Newton-CG methods for nonconvex unconstrained optimization with Hölder continuous Hessian
Chuan He, Heng Huang, Zhaosong Lu
TL;DR
This work advances second-order nonconvex optimization by developing Newton-CG methods tailored to Hölder-continuous Hessians. It presents a parameter-aware Newton-CG and a fully parameter-free variant that leverages a backtracking scheme to estimate the Hölder parameters on the fly, both achieving the best-known iteration and operation complexities for finding approximate first- and second-order stationary points. The parameter-free method preserves theoretical optimality while delivering practical gains, as supported by numerical tests on infeasibility-detection and simple neural-net models where it outperforms a cubic-regularized Newton baseline.
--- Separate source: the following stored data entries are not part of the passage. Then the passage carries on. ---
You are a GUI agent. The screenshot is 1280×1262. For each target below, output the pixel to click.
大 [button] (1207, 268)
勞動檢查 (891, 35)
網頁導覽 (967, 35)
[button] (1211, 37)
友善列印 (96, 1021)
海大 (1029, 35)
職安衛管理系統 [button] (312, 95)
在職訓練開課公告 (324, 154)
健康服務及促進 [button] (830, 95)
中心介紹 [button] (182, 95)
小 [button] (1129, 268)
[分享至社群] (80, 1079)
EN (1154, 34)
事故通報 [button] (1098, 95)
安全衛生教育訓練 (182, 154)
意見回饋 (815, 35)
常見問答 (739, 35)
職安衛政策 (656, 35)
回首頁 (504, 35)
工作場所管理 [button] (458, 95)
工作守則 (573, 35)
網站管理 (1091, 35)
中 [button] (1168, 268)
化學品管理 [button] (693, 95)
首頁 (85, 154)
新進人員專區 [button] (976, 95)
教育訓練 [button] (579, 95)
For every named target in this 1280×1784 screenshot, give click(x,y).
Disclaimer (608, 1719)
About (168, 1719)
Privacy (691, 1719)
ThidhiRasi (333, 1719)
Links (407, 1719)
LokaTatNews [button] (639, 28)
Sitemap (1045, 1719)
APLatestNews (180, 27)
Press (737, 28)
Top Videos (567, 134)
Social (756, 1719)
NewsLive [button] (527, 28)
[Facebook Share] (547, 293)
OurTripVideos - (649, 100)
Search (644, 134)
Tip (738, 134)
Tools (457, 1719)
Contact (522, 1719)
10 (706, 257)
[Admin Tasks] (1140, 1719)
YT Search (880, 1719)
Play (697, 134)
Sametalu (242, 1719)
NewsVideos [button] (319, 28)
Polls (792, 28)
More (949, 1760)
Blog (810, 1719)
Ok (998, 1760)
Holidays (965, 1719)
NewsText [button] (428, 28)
Overall, the paper offers implementable, complexity-optimal second-order strategies with robust SOSP guarantees under Hölder Hessian continuity, including improved Lipschitz-Hessian dependencies in the ν=1 case.
Abstract
In this paper we consider a nonconvex unconstrained optimization problem minimizing a twice differentiable objective function with Hölder continuous Hessian. Specifically, we first propose a Newton-conjugate gradient (Newton-CG) method for finding an approximate first- and second-order stationary point of this problem, assuming the associated the Hölder parameters are explicitly known. Then we develop a parameter-free Newton-CG method without requiring any prior knowledge of these parameters. To the best of our knowledge, this method is the first parameter-free second-order method achieving the best-known iteration and operation complexity for finding an approximate first- and second-order stationary point of this problem. Finally, we present preliminary numerical results to demonstrate the superior practical performance of our parameter-free Newton-CG method over a well-known regularized Newton method.